◆ Assignment ◆
Could you reproduce every one of the entries below word for word, with nothing changed?

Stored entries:
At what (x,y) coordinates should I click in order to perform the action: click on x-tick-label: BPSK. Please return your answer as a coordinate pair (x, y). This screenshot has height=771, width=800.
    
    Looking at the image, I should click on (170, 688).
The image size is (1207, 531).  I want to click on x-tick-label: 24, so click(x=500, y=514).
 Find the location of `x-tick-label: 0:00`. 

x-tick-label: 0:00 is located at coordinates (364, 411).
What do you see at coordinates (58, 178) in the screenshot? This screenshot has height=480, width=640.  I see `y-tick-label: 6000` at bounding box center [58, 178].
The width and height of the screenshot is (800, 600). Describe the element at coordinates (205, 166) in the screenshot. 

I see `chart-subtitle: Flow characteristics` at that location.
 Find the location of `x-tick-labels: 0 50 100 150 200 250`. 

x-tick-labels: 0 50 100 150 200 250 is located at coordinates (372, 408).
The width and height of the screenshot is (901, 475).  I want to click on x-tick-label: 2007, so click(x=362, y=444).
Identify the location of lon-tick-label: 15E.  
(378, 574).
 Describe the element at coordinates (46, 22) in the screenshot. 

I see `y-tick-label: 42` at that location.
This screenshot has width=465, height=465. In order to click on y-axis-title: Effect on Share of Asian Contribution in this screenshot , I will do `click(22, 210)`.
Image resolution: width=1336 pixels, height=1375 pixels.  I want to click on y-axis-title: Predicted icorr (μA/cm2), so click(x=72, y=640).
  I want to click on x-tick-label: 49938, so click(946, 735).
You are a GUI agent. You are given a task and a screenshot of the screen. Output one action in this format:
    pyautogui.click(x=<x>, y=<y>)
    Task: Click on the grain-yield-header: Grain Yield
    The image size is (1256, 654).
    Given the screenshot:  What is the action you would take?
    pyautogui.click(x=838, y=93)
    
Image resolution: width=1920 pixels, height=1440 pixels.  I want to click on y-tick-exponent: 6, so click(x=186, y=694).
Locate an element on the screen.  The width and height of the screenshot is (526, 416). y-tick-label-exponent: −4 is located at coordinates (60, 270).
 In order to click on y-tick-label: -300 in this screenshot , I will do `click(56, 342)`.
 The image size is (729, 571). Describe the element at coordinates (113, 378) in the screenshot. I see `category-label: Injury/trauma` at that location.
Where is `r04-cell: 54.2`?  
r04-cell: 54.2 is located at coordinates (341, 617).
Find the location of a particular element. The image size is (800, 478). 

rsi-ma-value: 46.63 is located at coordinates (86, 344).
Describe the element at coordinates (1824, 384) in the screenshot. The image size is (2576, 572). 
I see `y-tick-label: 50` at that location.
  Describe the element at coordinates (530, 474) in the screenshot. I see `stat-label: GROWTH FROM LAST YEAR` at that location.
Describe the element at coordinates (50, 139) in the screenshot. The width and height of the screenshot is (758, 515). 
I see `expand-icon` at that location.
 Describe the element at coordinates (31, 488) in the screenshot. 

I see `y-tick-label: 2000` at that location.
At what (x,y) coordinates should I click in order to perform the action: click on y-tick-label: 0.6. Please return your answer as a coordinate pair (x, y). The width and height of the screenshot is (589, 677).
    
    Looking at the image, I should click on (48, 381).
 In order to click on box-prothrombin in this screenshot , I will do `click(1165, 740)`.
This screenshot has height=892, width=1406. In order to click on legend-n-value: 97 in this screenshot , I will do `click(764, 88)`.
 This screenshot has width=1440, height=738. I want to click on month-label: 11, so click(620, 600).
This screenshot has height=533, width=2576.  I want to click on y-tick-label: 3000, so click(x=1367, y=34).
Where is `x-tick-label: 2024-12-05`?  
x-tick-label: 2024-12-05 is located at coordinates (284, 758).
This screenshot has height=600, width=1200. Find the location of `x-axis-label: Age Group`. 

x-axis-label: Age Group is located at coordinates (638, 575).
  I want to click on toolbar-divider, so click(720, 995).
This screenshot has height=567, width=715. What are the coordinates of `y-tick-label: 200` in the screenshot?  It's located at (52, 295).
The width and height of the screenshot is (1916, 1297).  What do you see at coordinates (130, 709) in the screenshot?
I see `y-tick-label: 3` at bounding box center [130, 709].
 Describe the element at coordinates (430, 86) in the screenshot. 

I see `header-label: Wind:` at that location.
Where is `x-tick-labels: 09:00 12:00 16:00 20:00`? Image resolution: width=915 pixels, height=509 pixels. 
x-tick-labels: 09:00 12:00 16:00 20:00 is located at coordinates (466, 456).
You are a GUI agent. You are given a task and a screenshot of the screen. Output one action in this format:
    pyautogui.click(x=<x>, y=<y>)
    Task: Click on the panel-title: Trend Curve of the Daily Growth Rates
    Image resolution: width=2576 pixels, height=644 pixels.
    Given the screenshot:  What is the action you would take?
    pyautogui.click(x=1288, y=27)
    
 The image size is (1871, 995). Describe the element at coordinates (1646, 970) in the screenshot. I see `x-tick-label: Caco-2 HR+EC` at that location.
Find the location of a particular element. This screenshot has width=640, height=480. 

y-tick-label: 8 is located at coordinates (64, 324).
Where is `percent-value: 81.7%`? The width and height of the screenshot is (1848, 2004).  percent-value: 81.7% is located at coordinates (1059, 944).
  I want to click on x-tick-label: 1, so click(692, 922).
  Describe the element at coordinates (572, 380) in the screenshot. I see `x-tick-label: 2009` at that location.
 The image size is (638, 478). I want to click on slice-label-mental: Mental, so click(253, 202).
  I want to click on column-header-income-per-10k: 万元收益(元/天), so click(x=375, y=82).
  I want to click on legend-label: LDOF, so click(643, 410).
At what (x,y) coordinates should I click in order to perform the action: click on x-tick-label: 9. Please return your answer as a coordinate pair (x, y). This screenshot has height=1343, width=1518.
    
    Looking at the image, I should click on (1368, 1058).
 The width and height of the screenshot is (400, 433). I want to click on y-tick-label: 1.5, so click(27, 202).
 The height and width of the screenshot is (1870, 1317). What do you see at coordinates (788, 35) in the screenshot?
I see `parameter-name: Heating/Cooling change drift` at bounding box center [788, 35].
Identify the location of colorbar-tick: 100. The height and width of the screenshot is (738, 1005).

◆ Answer space ◆
At what (x,y) coordinates should I click in order to perform the action: click on x-tick-label: BPSK. Please return your answer as a coordinate pair (x, y). This screenshot has height=771, width=800.
    
    Looking at the image, I should click on (170, 688).
The image size is (1207, 531).  I want to click on x-tick-label: 24, so click(x=500, y=514).
 Find the location of `x-tick-label: 0:00`. 

x-tick-label: 0:00 is located at coordinates (364, 411).
What do you see at coordinates (58, 178) in the screenshot? This screenshot has height=480, width=640.  I see `y-tick-label: 6000` at bounding box center [58, 178].
The width and height of the screenshot is (800, 600). Describe the element at coordinates (205, 166) in the screenshot. 

I see `chart-subtitle: Flow characteristics` at that location.
 Find the location of `x-tick-labels: 0 50 100 150 200 250`. 

x-tick-labels: 0 50 100 150 200 250 is located at coordinates (372, 408).
The width and height of the screenshot is (901, 475).  I want to click on x-tick-label: 2007, so click(x=362, y=444).
Identify the location of lon-tick-label: 15E.  
(378, 574).
 Describe the element at coordinates (46, 22) in the screenshot. 

I see `y-tick-label: 42` at that location.
This screenshot has width=465, height=465. In order to click on y-axis-title: Effect on Share of Asian Contribution in this screenshot , I will do `click(22, 210)`.
Image resolution: width=1336 pixels, height=1375 pixels.  I want to click on y-axis-title: Predicted icorr (μA/cm2), so click(x=72, y=640).
  I want to click on x-tick-label: 49938, so click(946, 735).
You are a GUI agent. You are given a task and a screenshot of the screen. Output one action in this format:
    pyautogui.click(x=<x>, y=<y>)
    Task: Click on the grain-yield-header: Grain Yield
    The image size is (1256, 654).
    Given the screenshot:  What is the action you would take?
    pyautogui.click(x=838, y=93)
    
Image resolution: width=1920 pixels, height=1440 pixels.  I want to click on y-tick-exponent: 6, so click(x=186, y=694).
Locate an element on the screen.  The width and height of the screenshot is (526, 416). y-tick-label-exponent: −4 is located at coordinates (60, 270).
 In order to click on y-tick-label: -300 in this screenshot , I will do `click(56, 342)`.
 The image size is (729, 571). Describe the element at coordinates (113, 378) in the screenshot. I see `category-label: Injury/trauma` at that location.
Where is `r04-cell: 54.2`?  
r04-cell: 54.2 is located at coordinates (341, 617).
Find the location of a particular element. The image size is (800, 478). 

rsi-ma-value: 46.63 is located at coordinates (86, 344).
Describe the element at coordinates (1824, 384) in the screenshot. The image size is (2576, 572). 
I see `y-tick-label: 50` at that location.
  Describe the element at coordinates (530, 474) in the screenshot. I see `stat-label: GROWTH FROM LAST YEAR` at that location.
Describe the element at coordinates (50, 139) in the screenshot. The width and height of the screenshot is (758, 515). 
I see `expand-icon` at that location.
 Describe the element at coordinates (31, 488) in the screenshot. 

I see `y-tick-label: 2000` at that location.
At what (x,y) coordinates should I click in order to perform the action: click on y-tick-label: 0.6. Please return your answer as a coordinate pair (x, y). The width and height of the screenshot is (589, 677).
    
    Looking at the image, I should click on (48, 381).
 In order to click on box-prothrombin in this screenshot , I will do `click(1165, 740)`.
This screenshot has height=892, width=1406. In order to click on legend-n-value: 97 in this screenshot , I will do `click(764, 88)`.
 This screenshot has width=1440, height=738. I want to click on month-label: 11, so click(620, 600).
This screenshot has height=533, width=2576.  I want to click on y-tick-label: 3000, so click(x=1367, y=34).
Where is `x-tick-label: 2024-12-05`?  
x-tick-label: 2024-12-05 is located at coordinates (284, 758).
This screenshot has height=600, width=1200. Find the location of `x-axis-label: Age Group`. 

x-axis-label: Age Group is located at coordinates (638, 575).
  I want to click on toolbar-divider, so click(720, 995).
This screenshot has height=567, width=715. What are the coordinates of `y-tick-label: 200` in the screenshot?  It's located at (52, 295).
The width and height of the screenshot is (1916, 1297).  What do you see at coordinates (130, 709) in the screenshot?
I see `y-tick-label: 3` at bounding box center [130, 709].
 Describe the element at coordinates (430, 86) in the screenshot. 

I see `header-label: Wind:` at that location.
Where is `x-tick-labels: 09:00 12:00 16:00 20:00`? Image resolution: width=915 pixels, height=509 pixels. 
x-tick-labels: 09:00 12:00 16:00 20:00 is located at coordinates (466, 456).
You are a GUI agent. You are given a task and a screenshot of the screen. Output one action in this format:
    pyautogui.click(x=<x>, y=<y>)
    Task: Click on the panel-title: Trend Curve of the Daily Growth Rates
    Image resolution: width=2576 pixels, height=644 pixels.
    Given the screenshot:  What is the action you would take?
    pyautogui.click(x=1288, y=27)
    
 The image size is (1871, 995). Describe the element at coordinates (1646, 970) in the screenshot. I see `x-tick-label: Caco-2 HR+EC` at that location.
Find the location of a particular element. This screenshot has width=640, height=480. 

y-tick-label: 8 is located at coordinates (64, 324).
Where is `percent-value: 81.7%`? The width and height of the screenshot is (1848, 2004).  percent-value: 81.7% is located at coordinates (1059, 944).
  I want to click on x-tick-label: 1, so click(692, 922).
  Describe the element at coordinates (572, 380) in the screenshot. I see `x-tick-label: 2009` at that location.
 The image size is (638, 478). I want to click on slice-label-mental: Mental, so click(253, 202).
  I want to click on column-header-income-per-10k: 万元收益(元/天), so click(x=375, y=82).
  I want to click on legend-label: LDOF, so click(643, 410).
At what (x,y) coordinates should I click in order to perform the action: click on x-tick-label: 9. Please return your answer as a coordinate pair (x, y). This screenshot has height=1343, width=1518.
    
    Looking at the image, I should click on (1368, 1058).
 The width and height of the screenshot is (400, 433). I want to click on y-tick-label: 1.5, so click(27, 202).
 The height and width of the screenshot is (1870, 1317). What do you see at coordinates (788, 35) in the screenshot?
I see `parameter-name: Heating/Cooling change drift` at bounding box center [788, 35].
Identify the location of colorbar-tick: 100. The height and width of the screenshot is (738, 1005).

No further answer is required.